Ralph Barsi: Yeah. The resources are within you and around you, you just have to look for them and they’ll appear
Andy Paul: We have to put yourself out there and you have to consider it part of your job.
Ralph Barsi: Right.
Andy Paul: That’s it. That’s why I like what this four P thing. And I said, this professionalism pillar is that it’s not oftentimes specified to people. The good people do it. Maybe they learned the value of it at another job, or sombody told them, or they just intuitively know that they need to work with other people, whatever, but by making it part of the responsibility and that what you measure and assess them on. I love that because it’s not always intuitively obvious to everybody.
Ralph Barsi: I’ll finish with teamwork.
Andy Paul: Okay. Go.
Ralph Barsi: SDR inspires cooperation and collaboration builds the team up, serves others, gathers team sentiment and feedback, and coaches, the team and or shares potential solutions to leadership.
Andy Paul: Yeah. Yeah, this is great. I love this. It’s just so comprehensive and yeah, I think people want to feel that they’re being judged on their total contribution to the organization. And this really does that. I don’t know, escaping the first is, Hey, do you have certain things I got to get accomplished. I have a quota and I have to send out my emails and phone calls, but it make my phone calls, but there’s so much more to it.

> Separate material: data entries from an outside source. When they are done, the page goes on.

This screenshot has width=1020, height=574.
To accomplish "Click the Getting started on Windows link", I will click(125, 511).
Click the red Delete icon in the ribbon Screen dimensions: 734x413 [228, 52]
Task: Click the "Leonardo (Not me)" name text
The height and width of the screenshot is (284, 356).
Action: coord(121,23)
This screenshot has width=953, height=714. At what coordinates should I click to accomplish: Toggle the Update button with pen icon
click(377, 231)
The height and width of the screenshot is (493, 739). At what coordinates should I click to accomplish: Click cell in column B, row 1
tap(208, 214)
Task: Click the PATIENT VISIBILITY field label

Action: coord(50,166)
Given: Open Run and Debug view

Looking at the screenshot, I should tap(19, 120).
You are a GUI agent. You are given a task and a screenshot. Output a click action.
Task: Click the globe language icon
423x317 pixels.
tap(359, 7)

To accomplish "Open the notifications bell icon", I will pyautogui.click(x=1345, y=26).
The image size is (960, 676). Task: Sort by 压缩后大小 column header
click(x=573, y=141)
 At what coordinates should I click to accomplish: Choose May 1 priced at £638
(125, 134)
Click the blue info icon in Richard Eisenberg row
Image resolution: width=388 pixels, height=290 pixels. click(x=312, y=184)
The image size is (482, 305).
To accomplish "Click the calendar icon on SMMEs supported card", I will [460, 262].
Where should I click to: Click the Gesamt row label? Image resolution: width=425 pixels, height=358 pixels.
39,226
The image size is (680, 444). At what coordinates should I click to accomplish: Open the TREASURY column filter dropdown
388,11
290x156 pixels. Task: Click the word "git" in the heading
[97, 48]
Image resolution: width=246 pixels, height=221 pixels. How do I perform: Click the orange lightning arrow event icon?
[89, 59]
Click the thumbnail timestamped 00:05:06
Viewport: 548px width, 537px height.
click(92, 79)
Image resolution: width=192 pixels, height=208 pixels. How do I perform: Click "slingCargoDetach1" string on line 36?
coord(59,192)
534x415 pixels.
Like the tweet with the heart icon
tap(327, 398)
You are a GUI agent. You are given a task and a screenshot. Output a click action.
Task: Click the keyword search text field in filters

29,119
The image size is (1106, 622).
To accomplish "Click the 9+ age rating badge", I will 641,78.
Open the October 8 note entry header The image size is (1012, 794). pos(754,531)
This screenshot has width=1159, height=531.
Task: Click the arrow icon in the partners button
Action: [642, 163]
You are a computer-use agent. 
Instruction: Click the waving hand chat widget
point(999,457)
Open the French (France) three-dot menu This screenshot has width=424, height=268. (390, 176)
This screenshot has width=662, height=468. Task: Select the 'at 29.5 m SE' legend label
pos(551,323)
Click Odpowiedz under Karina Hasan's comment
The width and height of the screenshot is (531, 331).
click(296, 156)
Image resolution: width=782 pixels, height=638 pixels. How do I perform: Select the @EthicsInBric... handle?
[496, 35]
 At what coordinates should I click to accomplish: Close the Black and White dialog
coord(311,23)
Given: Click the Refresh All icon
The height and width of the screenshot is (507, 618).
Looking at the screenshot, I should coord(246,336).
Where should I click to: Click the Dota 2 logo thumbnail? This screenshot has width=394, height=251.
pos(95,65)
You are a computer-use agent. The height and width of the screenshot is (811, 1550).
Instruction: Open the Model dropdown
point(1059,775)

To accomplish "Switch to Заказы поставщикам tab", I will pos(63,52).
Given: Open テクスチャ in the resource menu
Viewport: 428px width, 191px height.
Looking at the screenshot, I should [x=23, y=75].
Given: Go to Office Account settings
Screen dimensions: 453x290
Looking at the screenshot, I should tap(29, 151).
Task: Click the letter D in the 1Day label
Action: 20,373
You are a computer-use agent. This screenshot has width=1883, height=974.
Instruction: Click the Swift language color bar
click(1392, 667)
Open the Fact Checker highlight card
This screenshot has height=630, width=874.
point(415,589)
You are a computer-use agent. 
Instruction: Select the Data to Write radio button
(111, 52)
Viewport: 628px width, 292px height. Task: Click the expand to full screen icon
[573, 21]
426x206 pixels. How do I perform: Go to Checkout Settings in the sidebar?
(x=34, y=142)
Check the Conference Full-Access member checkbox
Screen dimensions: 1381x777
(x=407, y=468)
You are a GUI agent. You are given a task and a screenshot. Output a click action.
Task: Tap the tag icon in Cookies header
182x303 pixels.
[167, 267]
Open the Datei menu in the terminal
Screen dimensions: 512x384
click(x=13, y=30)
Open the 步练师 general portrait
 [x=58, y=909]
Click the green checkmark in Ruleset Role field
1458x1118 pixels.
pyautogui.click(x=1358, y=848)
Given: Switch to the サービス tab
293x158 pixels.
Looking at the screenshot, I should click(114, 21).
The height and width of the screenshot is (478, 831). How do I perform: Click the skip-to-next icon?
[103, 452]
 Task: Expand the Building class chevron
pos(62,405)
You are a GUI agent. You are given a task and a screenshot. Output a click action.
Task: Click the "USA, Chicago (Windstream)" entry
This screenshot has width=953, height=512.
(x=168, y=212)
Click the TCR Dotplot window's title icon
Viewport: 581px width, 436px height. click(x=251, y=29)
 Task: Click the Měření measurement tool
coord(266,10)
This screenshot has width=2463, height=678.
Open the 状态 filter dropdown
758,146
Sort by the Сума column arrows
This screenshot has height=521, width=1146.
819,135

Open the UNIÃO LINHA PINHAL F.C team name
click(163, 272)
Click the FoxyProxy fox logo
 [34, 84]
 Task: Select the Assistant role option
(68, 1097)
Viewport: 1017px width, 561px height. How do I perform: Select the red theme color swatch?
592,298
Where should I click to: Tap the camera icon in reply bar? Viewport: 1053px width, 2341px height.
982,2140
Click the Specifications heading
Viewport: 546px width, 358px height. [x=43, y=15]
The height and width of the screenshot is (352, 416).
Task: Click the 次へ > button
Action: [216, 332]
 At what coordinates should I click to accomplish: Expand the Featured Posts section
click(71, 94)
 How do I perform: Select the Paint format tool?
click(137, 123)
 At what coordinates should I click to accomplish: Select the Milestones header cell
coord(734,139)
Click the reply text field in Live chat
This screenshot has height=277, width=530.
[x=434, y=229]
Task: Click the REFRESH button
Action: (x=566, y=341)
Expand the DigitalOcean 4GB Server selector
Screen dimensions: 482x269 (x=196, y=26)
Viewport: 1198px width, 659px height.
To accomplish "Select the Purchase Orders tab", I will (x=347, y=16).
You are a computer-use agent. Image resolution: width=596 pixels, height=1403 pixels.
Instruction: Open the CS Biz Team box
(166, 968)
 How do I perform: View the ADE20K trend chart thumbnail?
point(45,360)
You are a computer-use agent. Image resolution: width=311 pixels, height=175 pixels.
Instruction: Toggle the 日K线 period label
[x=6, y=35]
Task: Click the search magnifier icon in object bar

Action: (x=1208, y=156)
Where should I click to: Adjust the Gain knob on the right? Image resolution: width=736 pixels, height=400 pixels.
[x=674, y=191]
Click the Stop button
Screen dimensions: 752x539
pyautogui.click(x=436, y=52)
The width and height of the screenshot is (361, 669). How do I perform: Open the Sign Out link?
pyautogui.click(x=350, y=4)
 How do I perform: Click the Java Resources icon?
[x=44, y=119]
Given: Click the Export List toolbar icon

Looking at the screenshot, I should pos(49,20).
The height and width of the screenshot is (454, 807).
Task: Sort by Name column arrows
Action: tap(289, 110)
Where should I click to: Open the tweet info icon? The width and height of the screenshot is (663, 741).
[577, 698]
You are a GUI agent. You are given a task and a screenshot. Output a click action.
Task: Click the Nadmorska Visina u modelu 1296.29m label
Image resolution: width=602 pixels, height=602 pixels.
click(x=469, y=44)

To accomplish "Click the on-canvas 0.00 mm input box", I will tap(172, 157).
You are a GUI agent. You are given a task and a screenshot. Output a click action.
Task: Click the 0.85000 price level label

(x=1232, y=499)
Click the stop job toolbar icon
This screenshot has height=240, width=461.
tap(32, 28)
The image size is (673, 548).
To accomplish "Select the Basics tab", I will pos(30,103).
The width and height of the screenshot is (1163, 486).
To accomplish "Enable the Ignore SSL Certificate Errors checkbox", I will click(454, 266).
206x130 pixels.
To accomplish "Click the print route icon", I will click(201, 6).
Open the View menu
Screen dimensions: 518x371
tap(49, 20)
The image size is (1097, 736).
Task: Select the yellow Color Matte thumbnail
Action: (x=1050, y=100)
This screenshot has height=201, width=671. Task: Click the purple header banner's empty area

Ralph Barsi: And we feel by using these, it goes, it goes to the adage where focus goes energy flows, so we want everybody focused on these four key areas in building their skills and their competencies. And we want to set them up for success.
Andy Paul: Yeah, I love it. Yeah. I think, yeah, people listening to this, this is a great example of, I think a way that, assessing and measuring and assessing your people that a, makes it feels more inclusive, feels, That’s that gives people hope that it’s not just all on one thing. But there’s lots of pieces that contribute to their success. And that also for those who have looking at the future, it’s what you’re really doing is you’re really training them. I believe in what are the important things you need to master going forward? Because some of these things definitely become a heightened importance as you move out of the SDR role.
Ralph Barsi: Oh, yeah. And if you’re firing on all cylinders as an SDR and it’s quantifiable through these standards, you’re going to hit that break even point so fast. When you get to that next role, you’re going to be a producer so much quicker.
Andy Paul: Absolutely. Yeah. I love it. Okay. Ralph fantastic. As always, unfortunately we got to jump, but people want to contact you. How can they do that?
Ralph Barsi: best way to reach me is also on LinkedIn. It’s simply my name Ralph Barsi. And you can also check out my blog at www.Ralphbarsi.com.
Andy Paul: As you should. That’s a good blog, okay, Ralph, we’ll do a second shortly.